Last week, the Washington Post reported on a Pentagon study group that found minimal risk to repealing the military's "don't ask, don't tell" policy. According to two sources familiar with the report -- which is slated to be released on December 1 -- overturning the law would actually have "positive, mixed or nonexistent effects," and military objections to allowing openly gay men and women to serve would subside once repeal took effect.
Good news, right? Not if you're Robert Knight of Coral Ridge Ministries.

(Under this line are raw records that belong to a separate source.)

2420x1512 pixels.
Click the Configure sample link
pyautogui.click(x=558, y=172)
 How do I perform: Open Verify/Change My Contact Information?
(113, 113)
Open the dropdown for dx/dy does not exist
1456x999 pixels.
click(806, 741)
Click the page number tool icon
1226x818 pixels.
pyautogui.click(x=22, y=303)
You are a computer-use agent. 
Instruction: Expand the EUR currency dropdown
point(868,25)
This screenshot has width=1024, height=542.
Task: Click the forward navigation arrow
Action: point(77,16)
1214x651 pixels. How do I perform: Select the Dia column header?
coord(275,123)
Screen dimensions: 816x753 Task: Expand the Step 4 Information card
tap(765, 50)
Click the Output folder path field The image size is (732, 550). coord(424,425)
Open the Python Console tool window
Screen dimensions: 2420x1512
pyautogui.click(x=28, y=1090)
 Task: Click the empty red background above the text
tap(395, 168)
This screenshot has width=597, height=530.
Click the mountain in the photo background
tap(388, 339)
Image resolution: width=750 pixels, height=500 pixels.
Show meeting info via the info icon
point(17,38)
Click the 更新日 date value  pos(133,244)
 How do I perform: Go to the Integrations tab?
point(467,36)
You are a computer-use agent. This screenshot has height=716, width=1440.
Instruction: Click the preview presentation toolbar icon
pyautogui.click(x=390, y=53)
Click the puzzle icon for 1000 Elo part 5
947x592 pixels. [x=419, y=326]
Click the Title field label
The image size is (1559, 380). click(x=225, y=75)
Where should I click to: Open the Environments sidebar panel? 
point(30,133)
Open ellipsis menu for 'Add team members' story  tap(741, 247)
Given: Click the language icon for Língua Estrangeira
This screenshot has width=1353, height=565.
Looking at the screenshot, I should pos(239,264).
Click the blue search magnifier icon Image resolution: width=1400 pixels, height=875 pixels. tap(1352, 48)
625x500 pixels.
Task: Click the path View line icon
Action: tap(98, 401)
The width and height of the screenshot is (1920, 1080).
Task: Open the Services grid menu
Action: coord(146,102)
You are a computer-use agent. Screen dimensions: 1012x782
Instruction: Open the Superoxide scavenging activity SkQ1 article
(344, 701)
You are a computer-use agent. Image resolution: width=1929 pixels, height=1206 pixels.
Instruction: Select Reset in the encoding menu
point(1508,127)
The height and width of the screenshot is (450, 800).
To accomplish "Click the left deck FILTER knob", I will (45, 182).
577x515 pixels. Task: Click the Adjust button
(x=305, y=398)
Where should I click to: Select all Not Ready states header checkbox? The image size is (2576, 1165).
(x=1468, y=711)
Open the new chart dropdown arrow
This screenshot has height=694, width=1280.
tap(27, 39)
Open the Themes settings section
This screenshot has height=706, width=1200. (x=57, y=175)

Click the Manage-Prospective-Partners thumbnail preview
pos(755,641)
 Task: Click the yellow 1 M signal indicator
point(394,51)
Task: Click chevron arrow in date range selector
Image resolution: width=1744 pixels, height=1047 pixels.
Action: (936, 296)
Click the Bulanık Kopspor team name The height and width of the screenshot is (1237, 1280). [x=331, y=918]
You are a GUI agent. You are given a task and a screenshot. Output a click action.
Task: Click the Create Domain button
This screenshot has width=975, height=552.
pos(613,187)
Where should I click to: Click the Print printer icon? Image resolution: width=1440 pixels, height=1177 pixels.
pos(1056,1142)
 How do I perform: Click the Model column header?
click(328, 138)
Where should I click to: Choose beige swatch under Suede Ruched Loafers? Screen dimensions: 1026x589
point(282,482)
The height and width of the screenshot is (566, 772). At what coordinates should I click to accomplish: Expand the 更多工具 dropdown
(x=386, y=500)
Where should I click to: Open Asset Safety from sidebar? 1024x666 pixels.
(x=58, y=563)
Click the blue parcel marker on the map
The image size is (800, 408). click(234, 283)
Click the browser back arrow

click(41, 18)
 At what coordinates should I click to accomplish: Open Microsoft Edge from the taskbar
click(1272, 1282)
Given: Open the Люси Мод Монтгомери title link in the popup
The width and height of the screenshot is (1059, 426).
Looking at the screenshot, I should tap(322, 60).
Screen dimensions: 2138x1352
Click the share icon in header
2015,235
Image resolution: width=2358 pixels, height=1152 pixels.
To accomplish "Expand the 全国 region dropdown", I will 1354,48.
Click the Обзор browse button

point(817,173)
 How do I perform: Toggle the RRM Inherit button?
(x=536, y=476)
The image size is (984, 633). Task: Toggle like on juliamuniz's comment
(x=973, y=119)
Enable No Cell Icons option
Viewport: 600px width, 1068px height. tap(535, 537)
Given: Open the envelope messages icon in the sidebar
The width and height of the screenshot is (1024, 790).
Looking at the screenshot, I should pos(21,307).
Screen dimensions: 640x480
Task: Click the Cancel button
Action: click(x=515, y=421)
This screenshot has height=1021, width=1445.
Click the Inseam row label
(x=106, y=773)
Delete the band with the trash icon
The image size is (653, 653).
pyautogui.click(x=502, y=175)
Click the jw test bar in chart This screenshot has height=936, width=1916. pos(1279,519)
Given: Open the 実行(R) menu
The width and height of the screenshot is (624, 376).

In an op-ed in today's Washington Times, Knight, a conservative activist and writer with a proclivity for making homophobic remarks, pushed back hard against the report, deriding its leak as part of a mission to "destroy the military's backbone" and expressing skepticism that most soldiers indeed support repeal:
Not all of the snipers targeting U.S. military personnel are in caves or perched on cliffs in Afghanistan. Some are right here in America, planting stories instead of explosives. Their mission: to destroy the military's moral backbone. On Oct. 28, unnamed "sources" claimed to the Associated Press that a survey conducted by the military over ending the ban on homosexuality reveals that most soldiers are thrilled with the idea. Sure they are.
Knight also claimed the military would "be used as a battering ram against American society's resistance to mandated acceptance of homosexuality" and concluded, "Watch this week for more leaks and talking heads concluding that the 'science is settled,' that GI Joe really does want Gay Joe for a bunky."
Knight's op-ed is just the latest anti-gay screed the Washington Times has tastelessly chosen to publish. As we've previously noted, the Times has an extensive history of plugging anti-gay smears, falsehoods, and distortions, including that repealing DADT would "break" the military."
However, mounting evidence reveals that the law isn't working and that repeal would not undermine unit cohesion and morale. Moreover, polls show that an overwhelming majority of Americans support overturning the policy.
When it comes to DADT, it's clear that the arguments put forth by the Times fly in the face of the facts. Rather than offer substantive evidence, the Times goes to great lengths to promote an anti-gay agenda that relies solely on conservative dogma and the vitriol of other homophobes. This is both an insult and a disservice to all members of the military and the general public.